Work to do:
Please reproduce word for word everything in the data from the line containing "Where should I click to: Click" down to the line containing "[x=104, y=53]", both lines included, leaving out the pictures.

Stored records
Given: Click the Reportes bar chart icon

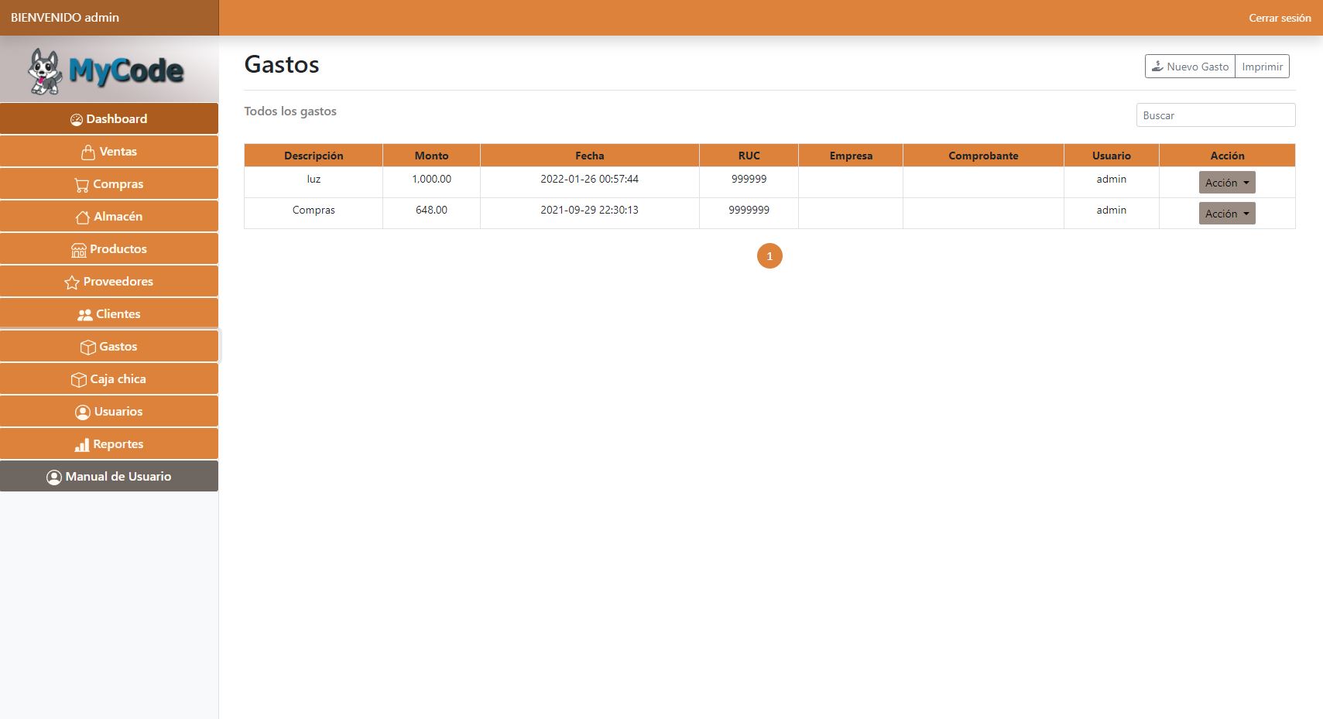Looking at the screenshot, I should click(81, 445).
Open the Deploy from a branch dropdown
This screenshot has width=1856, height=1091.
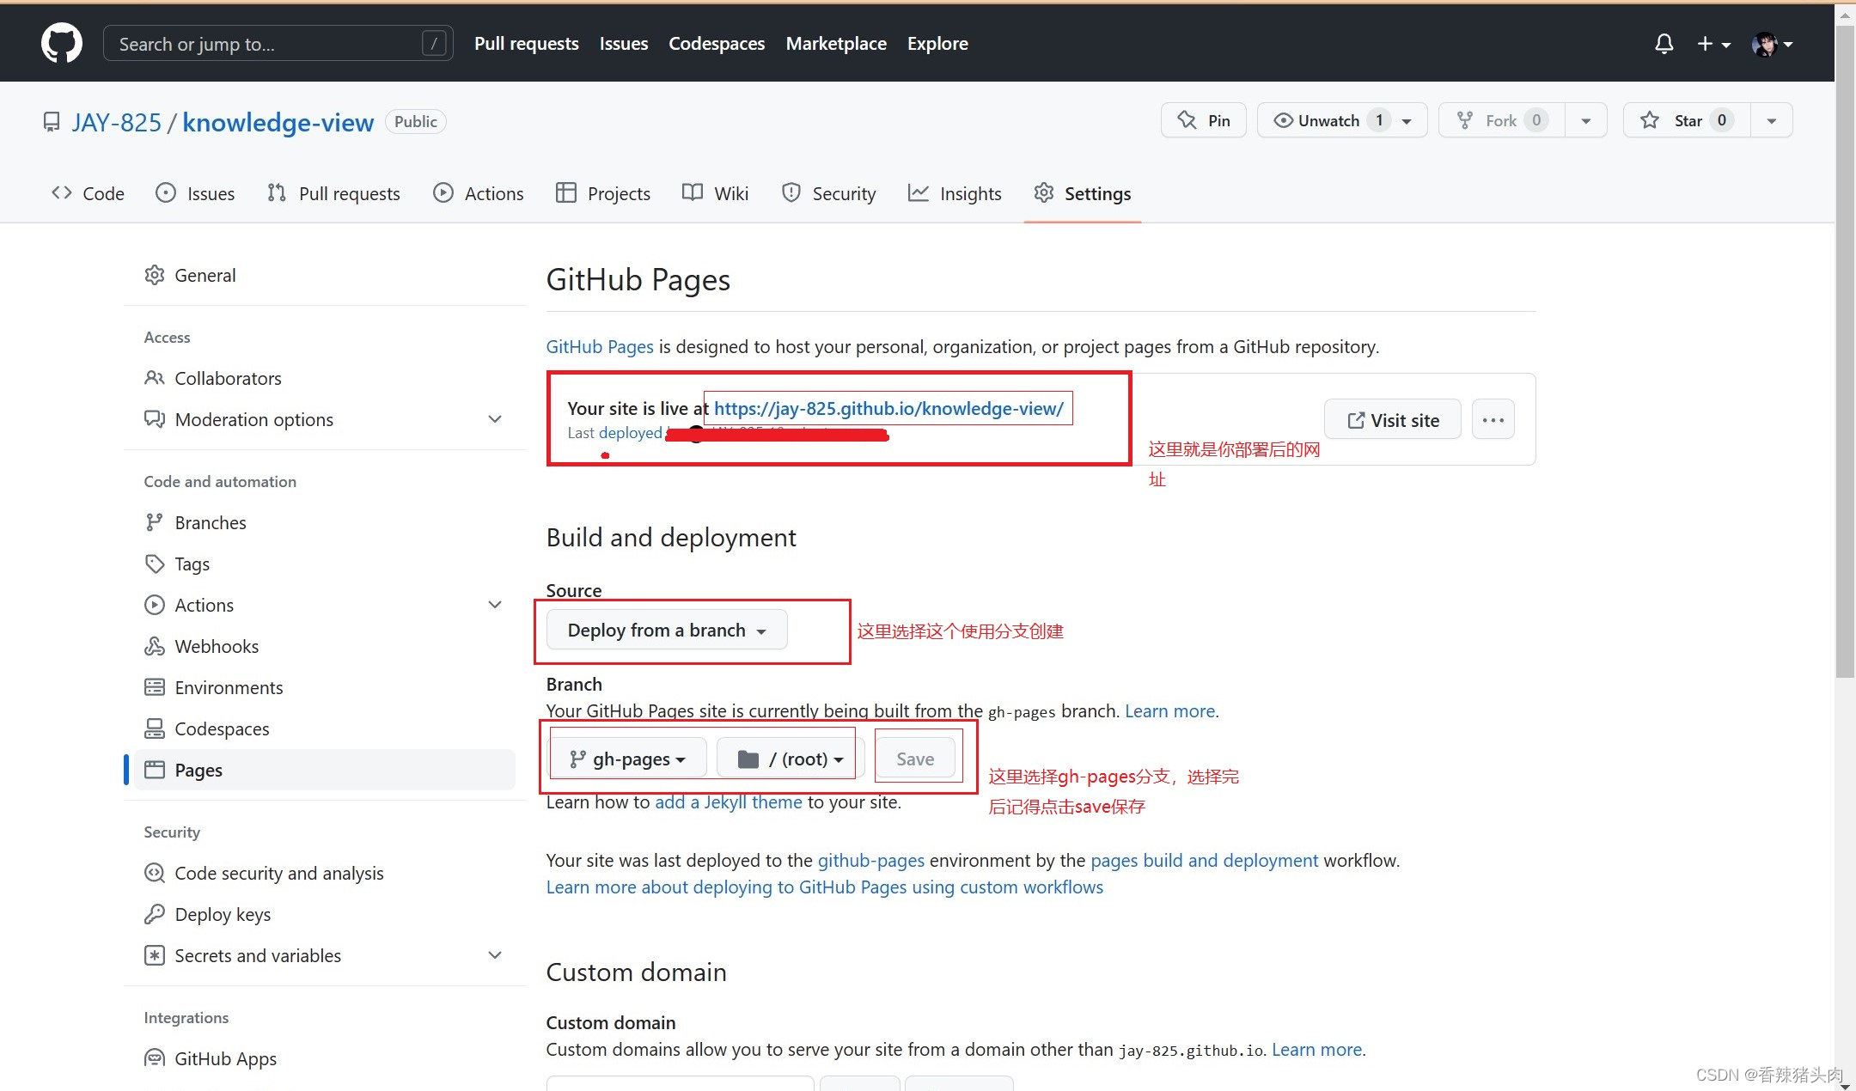pyautogui.click(x=666, y=631)
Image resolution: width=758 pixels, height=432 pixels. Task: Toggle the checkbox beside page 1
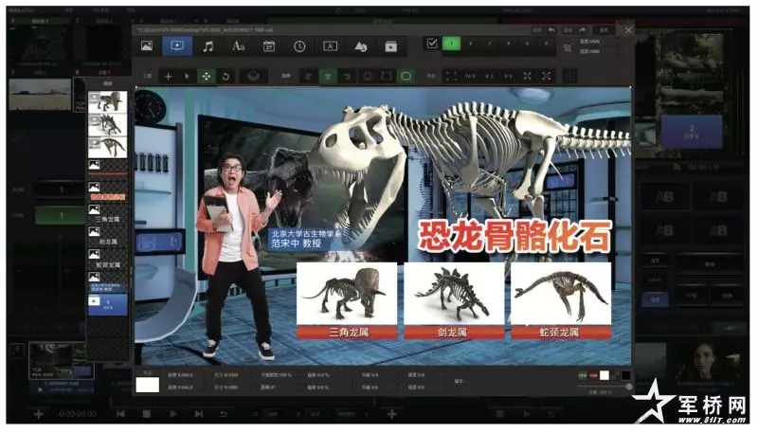click(x=432, y=44)
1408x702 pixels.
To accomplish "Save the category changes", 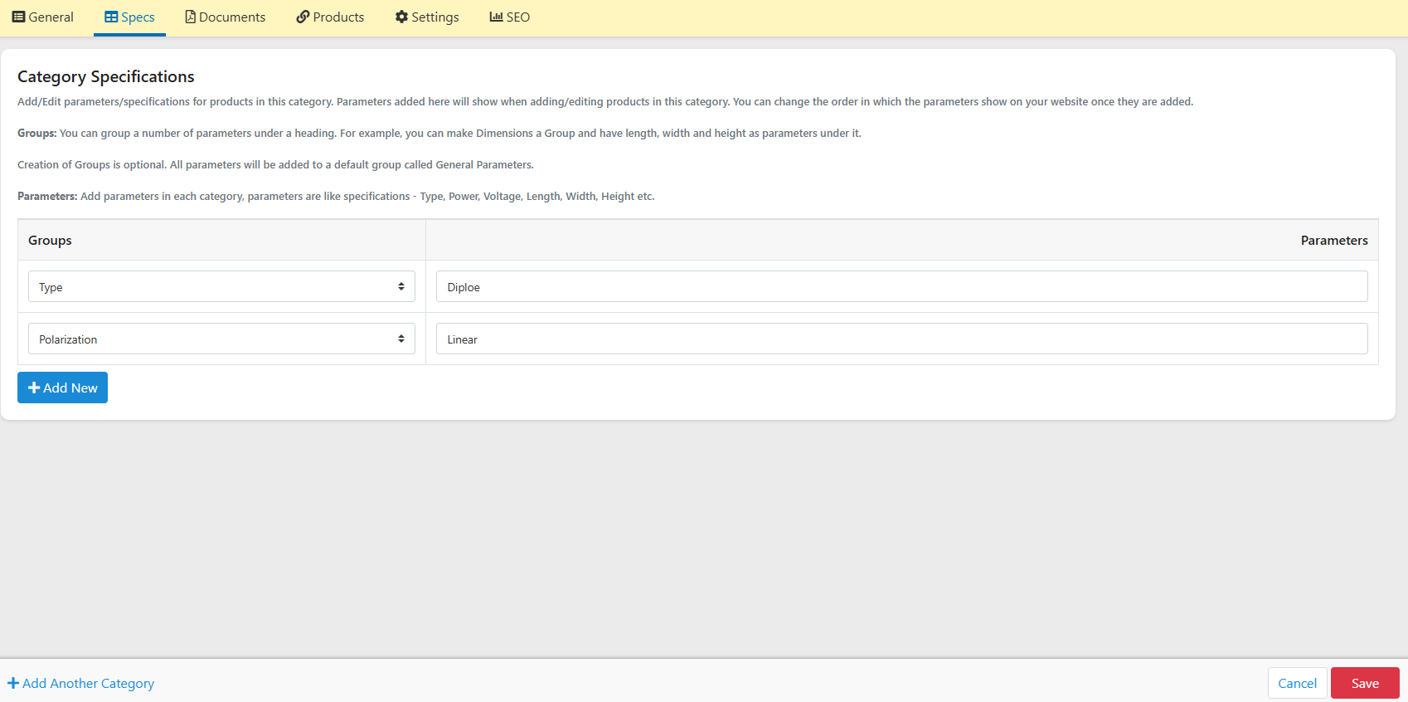I will coord(1365,683).
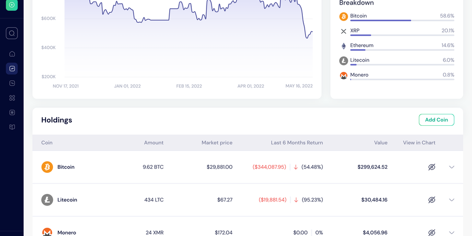Image resolution: width=472 pixels, height=236 pixels.
Task: Click the Litecoin logo in Holdings table
Action: [47, 200]
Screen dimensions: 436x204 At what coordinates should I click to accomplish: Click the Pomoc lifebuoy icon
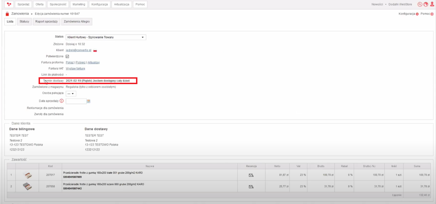[x=432, y=14]
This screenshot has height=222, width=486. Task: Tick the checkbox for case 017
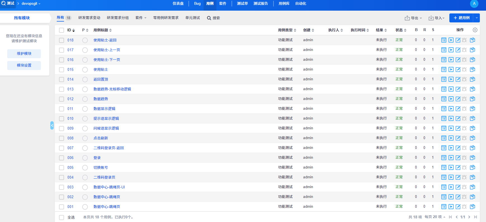(62, 50)
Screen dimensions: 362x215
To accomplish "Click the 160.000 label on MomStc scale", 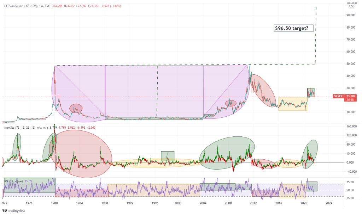I will point(350,126).
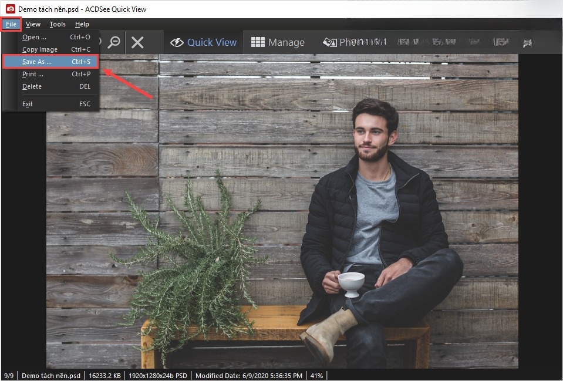Switch to the Manage mode tab
This screenshot has width=563, height=381.
click(278, 42)
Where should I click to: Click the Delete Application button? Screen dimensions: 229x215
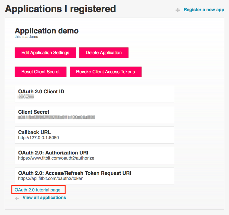[x=104, y=53]
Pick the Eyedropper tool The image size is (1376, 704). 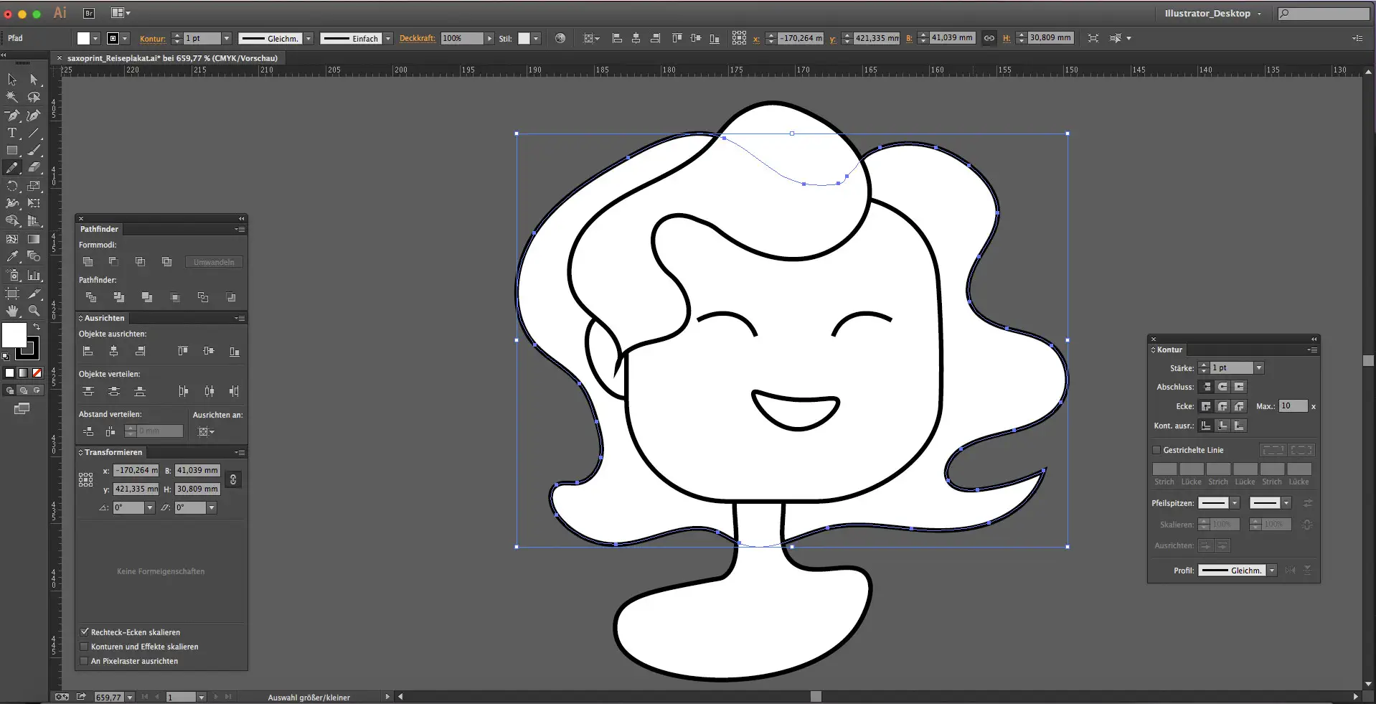pos(12,256)
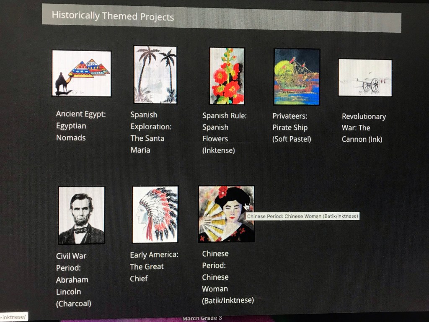Image resolution: width=429 pixels, height=322 pixels.
Task: Open the Pirate Ship soft pastel image
Action: (297, 77)
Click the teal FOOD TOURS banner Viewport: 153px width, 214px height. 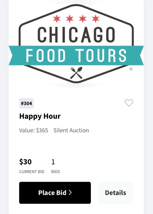(x=76, y=55)
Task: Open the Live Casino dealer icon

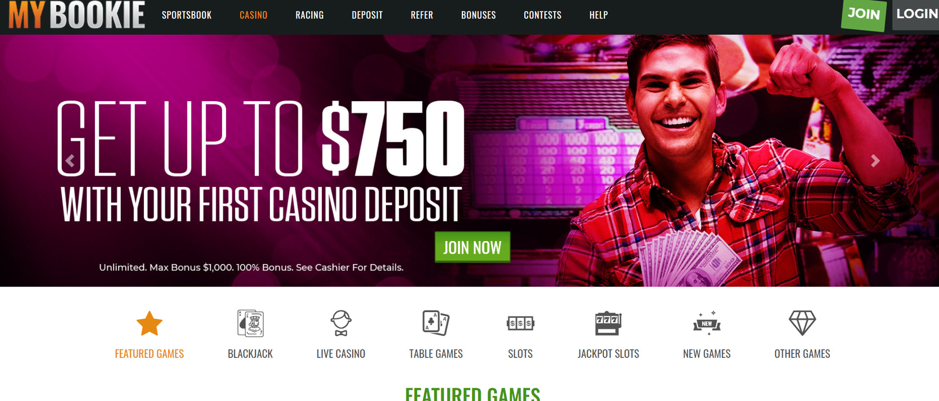Action: point(341,323)
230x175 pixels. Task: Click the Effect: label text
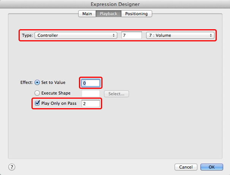pos(27,82)
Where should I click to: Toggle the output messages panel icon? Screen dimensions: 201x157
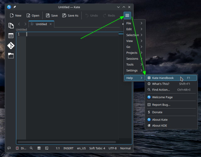click(x=9, y=148)
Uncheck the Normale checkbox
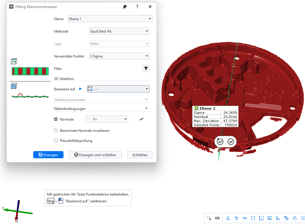Screen dimensions: 305x224 click(56, 119)
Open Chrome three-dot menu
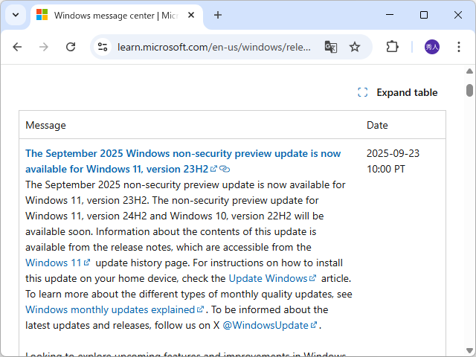 [x=458, y=47]
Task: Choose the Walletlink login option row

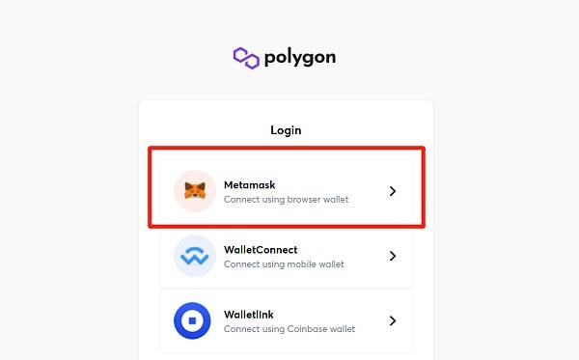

Solution:
Where should I click to: Click the Delete Application button? Screen dimensions: 229x215
[x=104, y=53]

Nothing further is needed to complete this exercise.